> What is being asked: With all pictures excluded, restate the records that follow exactly as written.

> Record set:
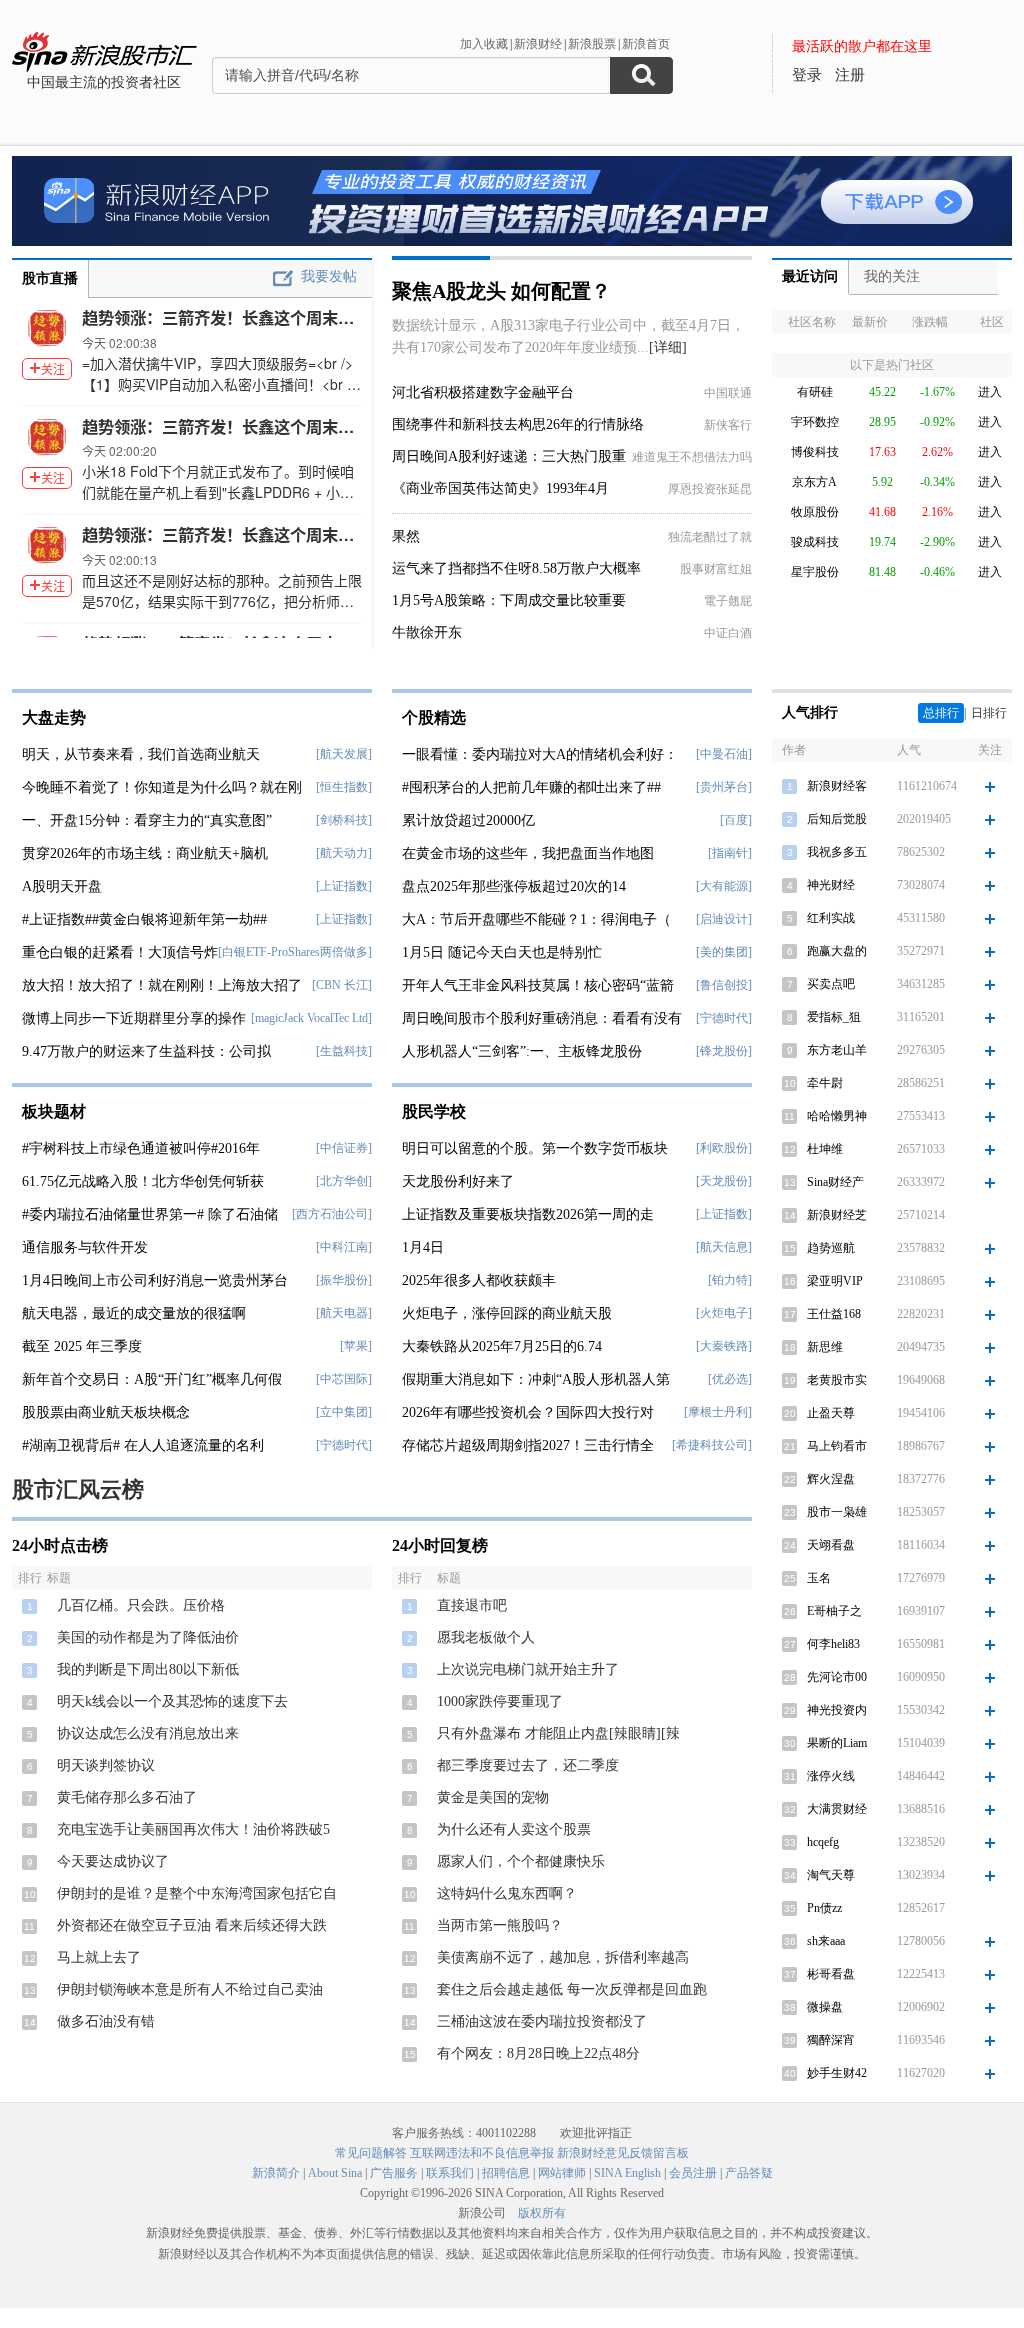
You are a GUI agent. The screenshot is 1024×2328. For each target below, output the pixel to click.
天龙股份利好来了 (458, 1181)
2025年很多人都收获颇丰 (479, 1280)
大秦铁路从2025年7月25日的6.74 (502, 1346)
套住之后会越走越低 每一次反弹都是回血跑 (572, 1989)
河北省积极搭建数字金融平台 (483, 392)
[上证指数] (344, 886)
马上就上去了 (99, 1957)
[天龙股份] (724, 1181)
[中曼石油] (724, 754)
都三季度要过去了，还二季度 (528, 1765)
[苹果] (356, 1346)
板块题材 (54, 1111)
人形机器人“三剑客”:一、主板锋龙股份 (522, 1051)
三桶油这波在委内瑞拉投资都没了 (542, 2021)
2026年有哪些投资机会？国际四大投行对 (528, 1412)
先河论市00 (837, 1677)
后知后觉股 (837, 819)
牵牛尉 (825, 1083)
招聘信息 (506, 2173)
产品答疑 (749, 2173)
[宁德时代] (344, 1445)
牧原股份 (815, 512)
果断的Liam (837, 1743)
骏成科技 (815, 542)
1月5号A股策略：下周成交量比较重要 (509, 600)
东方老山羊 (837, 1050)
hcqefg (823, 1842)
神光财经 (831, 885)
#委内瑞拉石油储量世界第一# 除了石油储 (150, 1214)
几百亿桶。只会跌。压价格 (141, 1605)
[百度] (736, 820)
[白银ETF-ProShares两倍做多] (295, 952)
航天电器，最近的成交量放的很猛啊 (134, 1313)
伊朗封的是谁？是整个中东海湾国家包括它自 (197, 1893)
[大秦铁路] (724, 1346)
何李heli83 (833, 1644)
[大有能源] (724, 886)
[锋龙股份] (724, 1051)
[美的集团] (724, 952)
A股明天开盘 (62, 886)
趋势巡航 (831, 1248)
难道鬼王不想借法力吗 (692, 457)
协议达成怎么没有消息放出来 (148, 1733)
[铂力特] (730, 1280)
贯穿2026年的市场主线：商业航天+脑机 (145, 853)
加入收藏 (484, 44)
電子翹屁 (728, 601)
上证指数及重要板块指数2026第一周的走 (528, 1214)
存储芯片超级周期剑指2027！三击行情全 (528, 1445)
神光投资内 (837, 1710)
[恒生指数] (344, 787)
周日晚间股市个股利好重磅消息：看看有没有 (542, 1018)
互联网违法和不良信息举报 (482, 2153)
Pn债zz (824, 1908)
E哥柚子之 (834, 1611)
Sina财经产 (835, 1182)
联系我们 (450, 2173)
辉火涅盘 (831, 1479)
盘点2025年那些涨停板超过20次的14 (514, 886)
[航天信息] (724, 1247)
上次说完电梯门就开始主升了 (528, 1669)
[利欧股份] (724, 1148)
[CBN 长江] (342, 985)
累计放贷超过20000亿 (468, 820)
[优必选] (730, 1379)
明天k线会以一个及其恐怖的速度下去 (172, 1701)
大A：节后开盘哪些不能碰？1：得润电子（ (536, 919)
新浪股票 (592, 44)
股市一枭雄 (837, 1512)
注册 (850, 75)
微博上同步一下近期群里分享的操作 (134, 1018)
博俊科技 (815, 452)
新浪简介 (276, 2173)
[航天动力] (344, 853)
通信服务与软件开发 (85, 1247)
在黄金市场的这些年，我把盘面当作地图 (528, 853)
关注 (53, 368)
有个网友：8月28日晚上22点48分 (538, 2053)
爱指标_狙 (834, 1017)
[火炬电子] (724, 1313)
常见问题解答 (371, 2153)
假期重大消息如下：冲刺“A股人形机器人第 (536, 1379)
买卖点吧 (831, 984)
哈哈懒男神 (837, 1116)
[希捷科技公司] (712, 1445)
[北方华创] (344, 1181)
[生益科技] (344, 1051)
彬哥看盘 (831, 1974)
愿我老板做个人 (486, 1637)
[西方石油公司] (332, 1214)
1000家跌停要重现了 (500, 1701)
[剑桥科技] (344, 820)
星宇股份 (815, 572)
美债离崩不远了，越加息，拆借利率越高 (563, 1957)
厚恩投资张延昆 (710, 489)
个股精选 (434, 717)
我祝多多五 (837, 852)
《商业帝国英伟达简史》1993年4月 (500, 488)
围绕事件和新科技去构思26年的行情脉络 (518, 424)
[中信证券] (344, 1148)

> Reply:
You are a GUI agent. The screenshot is 1024×2328. For each target below, output the pixel to click.
天龙股份利好来了 (458, 1181)
2025年很多人都收获颇丰 (479, 1280)
大秦铁路从2025年7月25日的6.74 (502, 1346)
套住之后会越走越低 每一次反弹都是回血跑 (572, 1989)
河北省积极搭建数字金融平台 (483, 392)
[上证指数] (344, 886)
马上就上去了 (99, 1957)
[天龙股份] (724, 1181)
[中曼石油] (724, 754)
都三季度要过去了，还二季度 (528, 1765)
[苹果] (356, 1346)
板块题材 (54, 1111)
人形机器人“三剑客”:一、主板锋龙股份 (522, 1051)
三桶油这波在委内瑞拉投资都没了 (542, 2021)
2026年有哪些投资机会？国际四大投行对 (528, 1412)
先河论市00 (837, 1677)
后知后觉股 (837, 819)
牵牛尉 (825, 1083)
招聘信息 (506, 2173)
产品答疑 (749, 2173)
[宁德时代] (344, 1445)
牧原股份 (815, 512)
果断的Liam (837, 1743)
骏成科技 (815, 542)
1月5号A股策略：下周成交量比较重要 (509, 600)
东方老山羊 (837, 1050)
hcqefg (823, 1842)
神光财经 (831, 885)
#委内瑞拉石油储量世界第一# 除了石油储 (150, 1214)
几百亿桶。只会跌。压价格 (141, 1605)
[百度] (736, 820)
[白银ETF-ProShares两倍做多] (295, 952)
航天电器，最近的成交量放的很猛啊 (134, 1313)
伊朗封的是谁？是整个中东海湾国家包括它自 (197, 1893)
[大秦铁路] (724, 1346)
何李heli83 (833, 1644)
[大有能源] (724, 886)
[锋龙股份] (724, 1051)
[美的集团] (724, 952)
A股明天开盘 (62, 886)
趋势巡航 (831, 1248)
难道鬼王不想借法力吗 (692, 457)
协议达成怎么没有消息放出来 (148, 1733)
[铂力特] (730, 1280)
贯穿2026年的市场主线：商业航天+脑机 (145, 853)
加入收藏 (484, 44)
電子翹屁 (728, 601)
上证指数及重要板块指数2026第一周的走 (528, 1214)
存储芯片超级周期剑指2027！三击行情全 (528, 1445)
神光投资内 (837, 1710)
[恒生指数] (344, 787)
周日晚间股市个股利好重磅消息：看看有没有 (542, 1018)
互联网违法和不良信息举报 (482, 2153)
Pn债zz (824, 1908)
E哥柚子之 (834, 1611)
Sina财经产 (835, 1182)
联系我们 (450, 2173)
辉火涅盘 (831, 1479)
盘点2025年那些涨停板超过20次的14 (514, 886)
[航天信息] (724, 1247)
上次说完电梯门就开始主升了 (528, 1669)
[利欧股份] (724, 1148)
[CBN 长江] (342, 985)
累计放贷超过20000亿 (468, 820)
[优必选] (730, 1379)
明天k线会以一个及其恐怖的速度下去 (172, 1701)
大A：节后开盘哪些不能碰？1：得润电子（ (536, 919)
新浪股票 (592, 44)
股市一枭雄 (837, 1512)
注册 (850, 75)
微博上同步一下近期群里分享的操作 (134, 1018)
博俊科技 (815, 452)
新浪简介 (276, 2173)
[航天动力] (344, 853)
通信服务与软件开发 (85, 1247)
在黄金市场的这些年，我把盘面当作地图 (528, 853)
关注 (53, 368)
有个网友：8月28日晚上22点48分 (538, 2053)
爱指标_狙 (834, 1017)
[火炬电子] (724, 1313)
常见问题解答 (371, 2153)
假期重大消息如下：冲刺“A股人形机器人第 (536, 1379)
买卖点吧 (831, 984)
哈哈懒男神 (837, 1116)
[希捷科技公司] (712, 1445)
[北方华创] (344, 1181)
[生益科技] (344, 1051)
彬哥看盘 (831, 1974)
愿我老板做个人 (486, 1637)
[西方石油公司] (332, 1214)
1000家跌停要重现了 (500, 1701)
[剑桥科技] (344, 820)
星宇股份 (815, 572)
美债离崩不远了，越加息，拆借利率越高 (563, 1957)
厚恩投资张延昆 (710, 489)
个股精选 (434, 717)
我祝多多五 (837, 852)
《商业帝国英伟达简史》1993年4月 (500, 488)
围绕事件和新科技去构思26年的行情脉络 (518, 424)
[中信证券] (344, 1148)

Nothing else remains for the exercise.